[Collected data entries]
>>>>

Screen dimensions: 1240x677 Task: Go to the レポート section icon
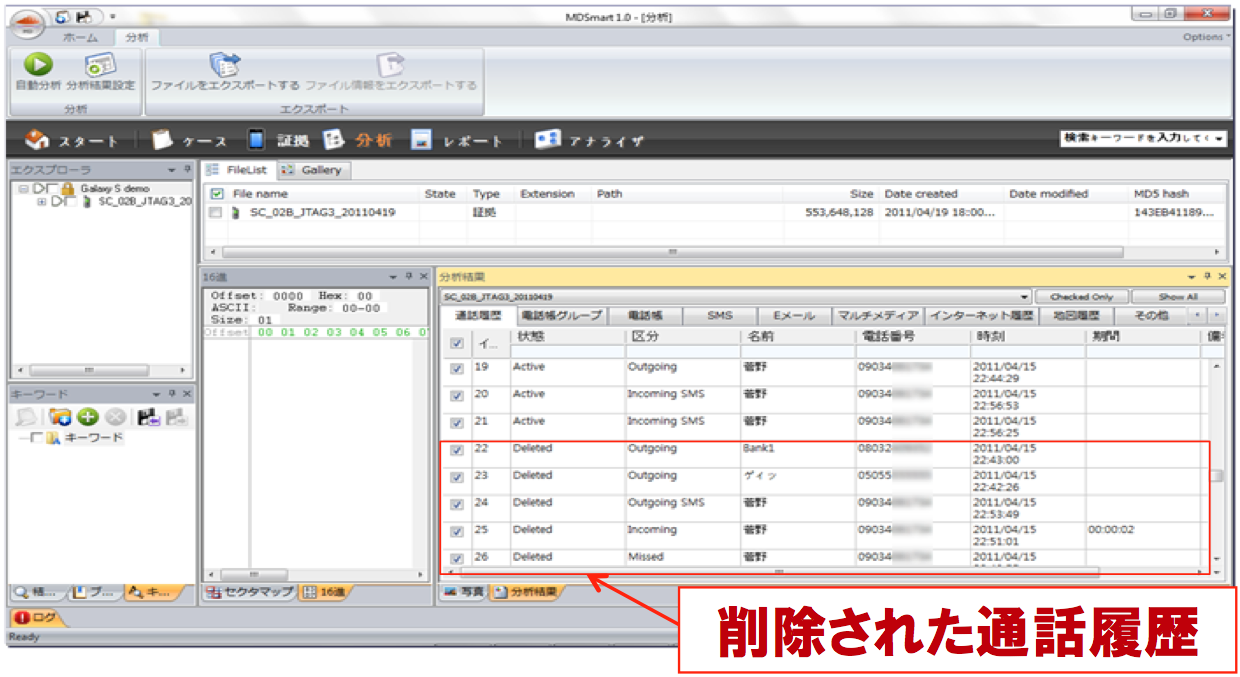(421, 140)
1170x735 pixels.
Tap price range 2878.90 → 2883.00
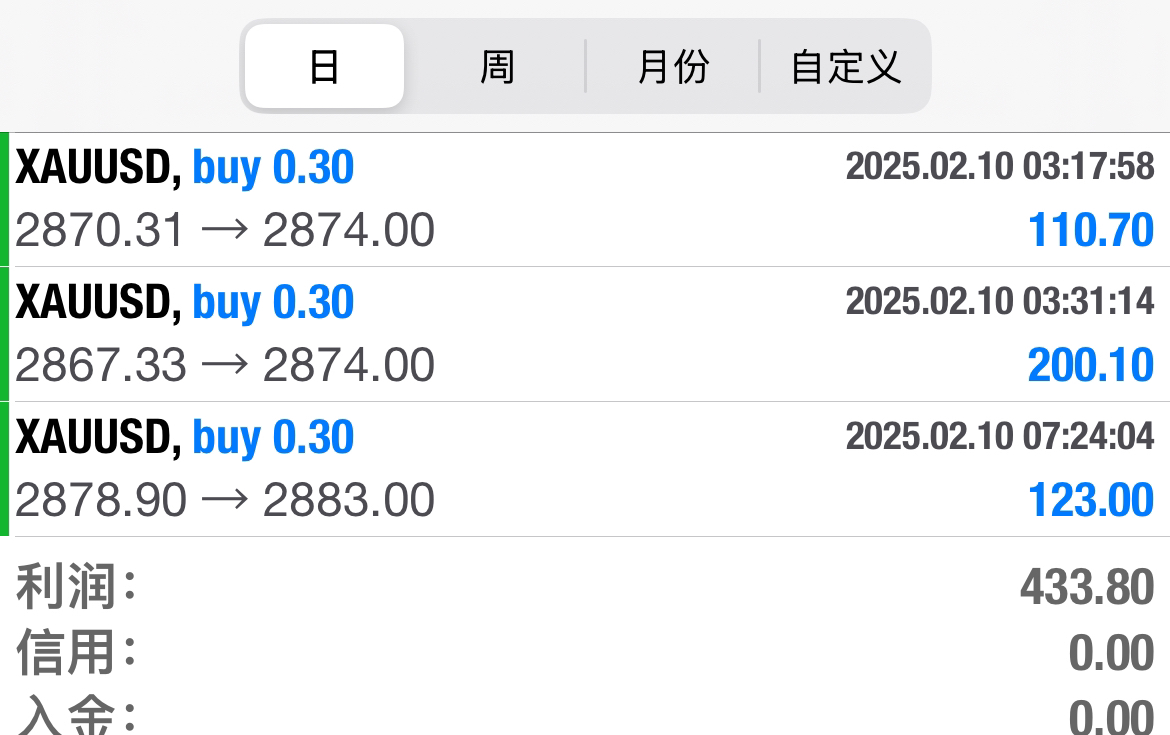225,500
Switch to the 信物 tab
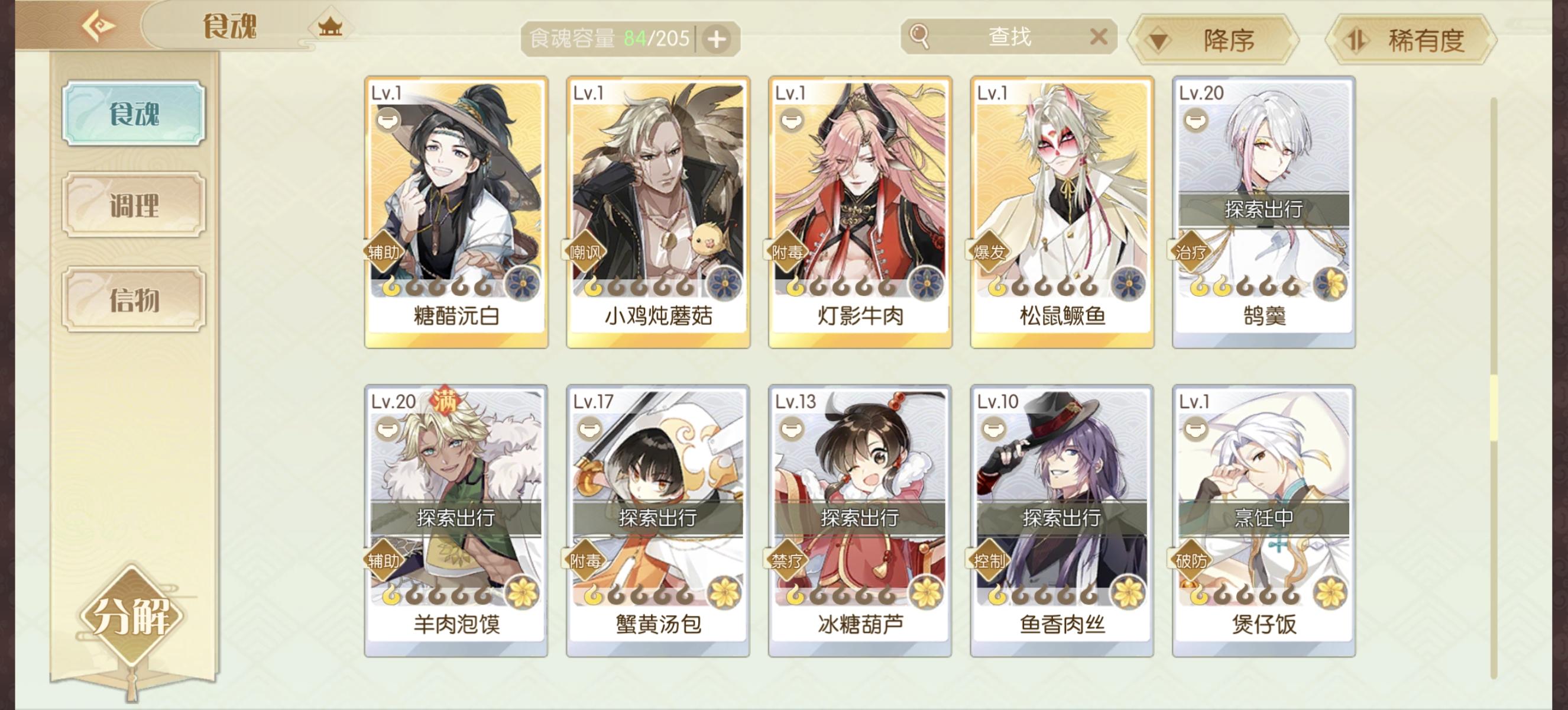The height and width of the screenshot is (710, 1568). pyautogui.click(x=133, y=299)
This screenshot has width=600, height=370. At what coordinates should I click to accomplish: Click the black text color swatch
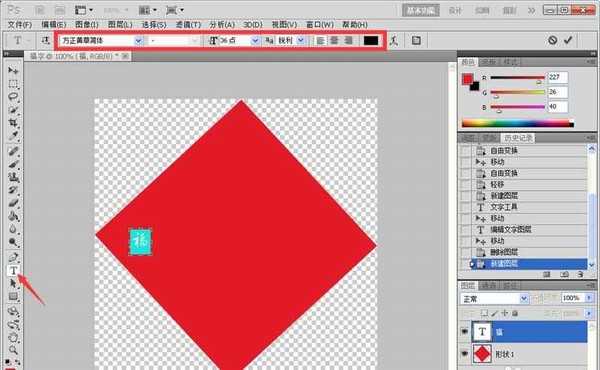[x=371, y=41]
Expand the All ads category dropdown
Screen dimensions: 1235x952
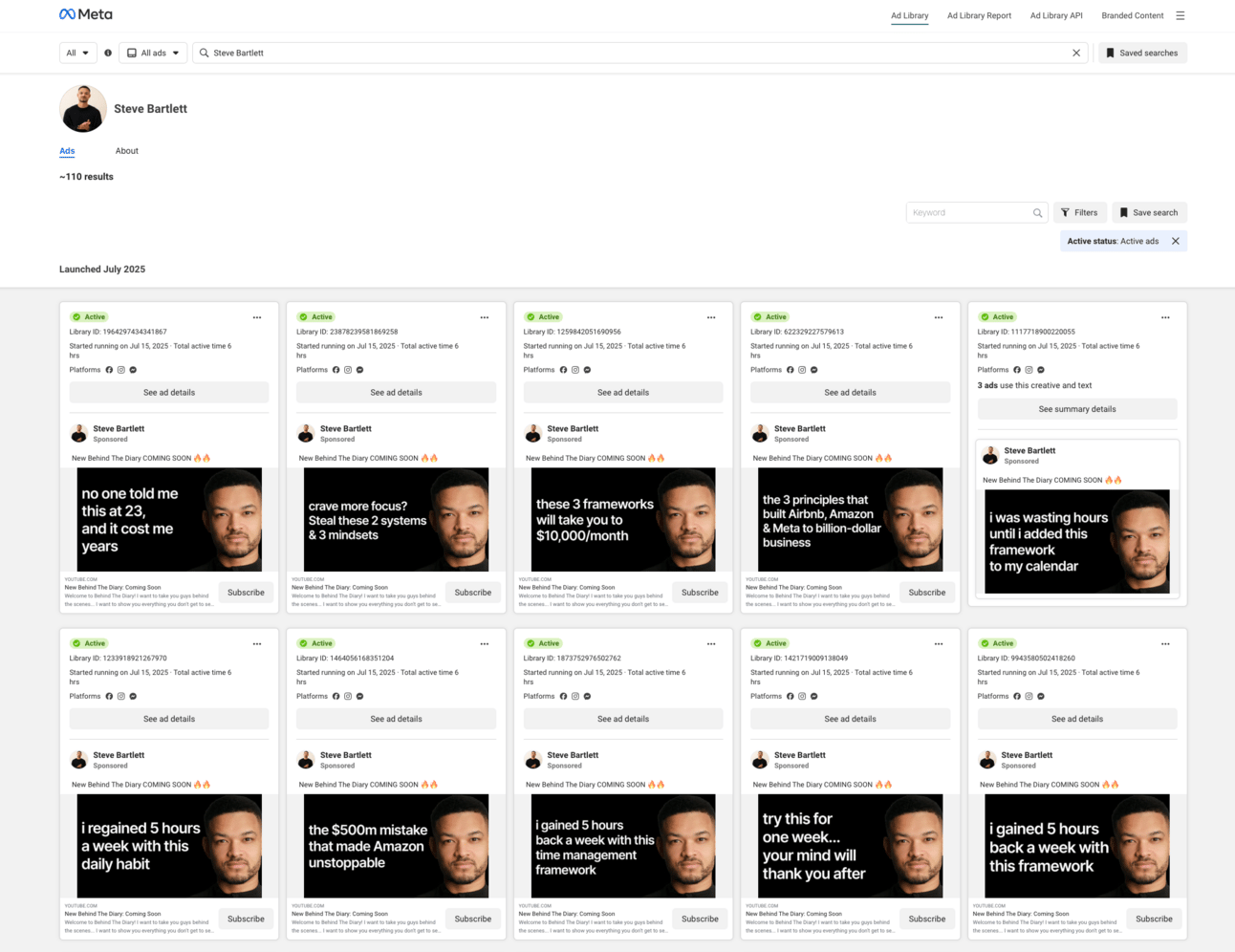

<<<<

Retype every entry verbatim and exclude the pictures from the copy.

Screen dimensions: 1240x677 Task: Go to the レポート section icon
(421, 140)
1170x735 pixels.
Tap price range 2878.90 → 2883.00
225,500
Switch to the 信物 tab
The height and width of the screenshot is (710, 1568). pyautogui.click(x=133, y=299)
This screenshot has width=600, height=370. At what coordinates should I click to accomplish: Click the black text color swatch
[x=371, y=41]
Expand the All ads category dropdown
Screen dimensions: 1235x952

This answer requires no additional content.